The Equifax breach that continues to make headlines is a game-changer for the financial services space. The biggest fear, of course, remains the unknown cost impact for banks and credit unions.
Inevetiably, in a breach affecting roughly half the U.S. population, the scope of this incident will be long-lasting. The end results won’t be known for some time since the real threat ahead lies in fraudsters’ ability to create false identities (AKA: synthetic fraud).
To help combat the fallout from this breach, we've gathered four tips that banks and credit unions should keep in mind as they devise their strategies for keeping up with the spread of fraud (and fraudulent accounts).

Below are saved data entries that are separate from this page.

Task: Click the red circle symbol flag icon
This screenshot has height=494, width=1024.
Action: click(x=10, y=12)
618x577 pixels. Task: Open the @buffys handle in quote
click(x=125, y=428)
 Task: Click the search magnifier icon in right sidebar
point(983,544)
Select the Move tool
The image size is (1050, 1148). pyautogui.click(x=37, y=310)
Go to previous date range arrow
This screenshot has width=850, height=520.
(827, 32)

Two ways to keep up with this fast-growing trend? Demand more from your data processor, and work with companies that leverage machine learning technology to analyze, predict and detect fraud patterns faster. Instead of relying on weekly, or monthly reports, fraud alerts should be delivered in hours (not days) with daily data from credit card transactions within your network. These tools shouldn’t require complicated platforms, take 90 days to implement, or cause delays within your core system.

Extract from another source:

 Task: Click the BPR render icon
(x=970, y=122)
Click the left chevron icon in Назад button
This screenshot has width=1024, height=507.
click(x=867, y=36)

This latest breach in the marketplace, which will surely not be the last of its kind, also underscores the importance of having stronger verification methods to authenticate a customer’s identity. This means demanding the best security practices (and better data) from your data processors.
Not only does this breach present ongoing fraud challenges for banks and credit unions, it begs the question as to how financial institutions should manage their reissuance process for impacted cards. Of course, the natural reaction of an issuer post-breach is to reissue cards. The problem? In the case of the Equifax breach, that will only address a sliver of the problem. Now is the time to evaluate your company's best practices as to how and when you reissue compromised cards.
The problem with this particular breach lies in what fraudsters will likely do with the data. Reissuing cards in a post-EMV world is expensive ($8-11 per card) and is only putting a bandaid on the real problem. Because this breach has the potential to impact cardholder’s entire identities, banks and credit unions need solutions that can detect fraud, the spread of fraud, and fraud patterns better, faster and more efficiently.
The better solution? Learning how to reissue cards strategically and smarter with machine-learning based platforms that predicts and stops fraud from the use of compromised card details.
One trend among fraudsters today is targeting high balance accounts and withdrawing large sums of money in a short time span. The biggest problem? Banks typically have less than 48 hours after an ATM compromise begins before money is out the door. When a card is compromised, banks and credit unions need the option to cancel cards and reset PINs immediately — opposed to the two week-period associated with alert analysis.
The reason speed matters most when detecting and preventing the spread of fraud is because by the time networks alert banks which cards are comprised, 80 percent of fraud has already occurred. Industry experts project the effects of the Equifax will be felt for years to come; this is attributed to the fact that synthetic fraud rings will need to be tracked, traced and stopped.
Synthetic fraud allows hackers to set up accounts in a person’s name that appear to be authentic, but are in fact fictitious. The creation of these new synthetic IDs is based on combining truthful and false information to build a credit file and then open new accounts, which is perpetrated at scale by opening hundreds of new accounts.
Hackers’ methods today center on being fast and staying one step ahead of issuers. As quickly as banks and credit unions are building their fraud-fighting teams to implement machine learning, automation and cloud-based technologies, fraudsters are doing the same — only faster and better. They’re also using bots to make fraudulent purchases, create false identities and hack payment systems.
After the Equifax data breach, we’re likely to see any increase of compromised cards and personal credentials (SSN, addresses, birthdates, etc.) be rapidly sold across the dark web. Anytime hackers can monetize card fraud, they will and. The faster they act, the harder it is for banks to keep up with. If you're not moving fast to detect this behavior, you're already behind.
By infusing machine learning technology into the fraud detection process, bank and credit union fraud teams can be better equipped to get ahead of the problem before it spreads. Eliminating costly, manual processes that are also far less accurate (not to mention far slower) presents endless benefits for financial organizations.
Having the ability to sift through organized data that’s collected using powerful software, instead of relying on a team of data scientists to interpret what accounts have been breached (and which will actually go fraudulent), is the only way to devise sustainable business practices and be fully prepared to fight fraud.
Did you know? Only 1-5 percent of compromised cards ever actually go fraudulent. What that means is that many banks and credit unions are spending thousands a month unnecessarily reissuing cards that likely weren’t going to go fraudulent.
In response to any breach, an effective response for banks and credit union boils down to how fast they are able to detect breaches, what technology they are using to predict fraud patterns and how quickly they are able to respond when an card or account gets compromised. The rate of which fraud spreads moves faster than manual reviews can keep up with. Investing in the right automated platforms is critical in a world where Equifax-size breaches could eventually become the norm.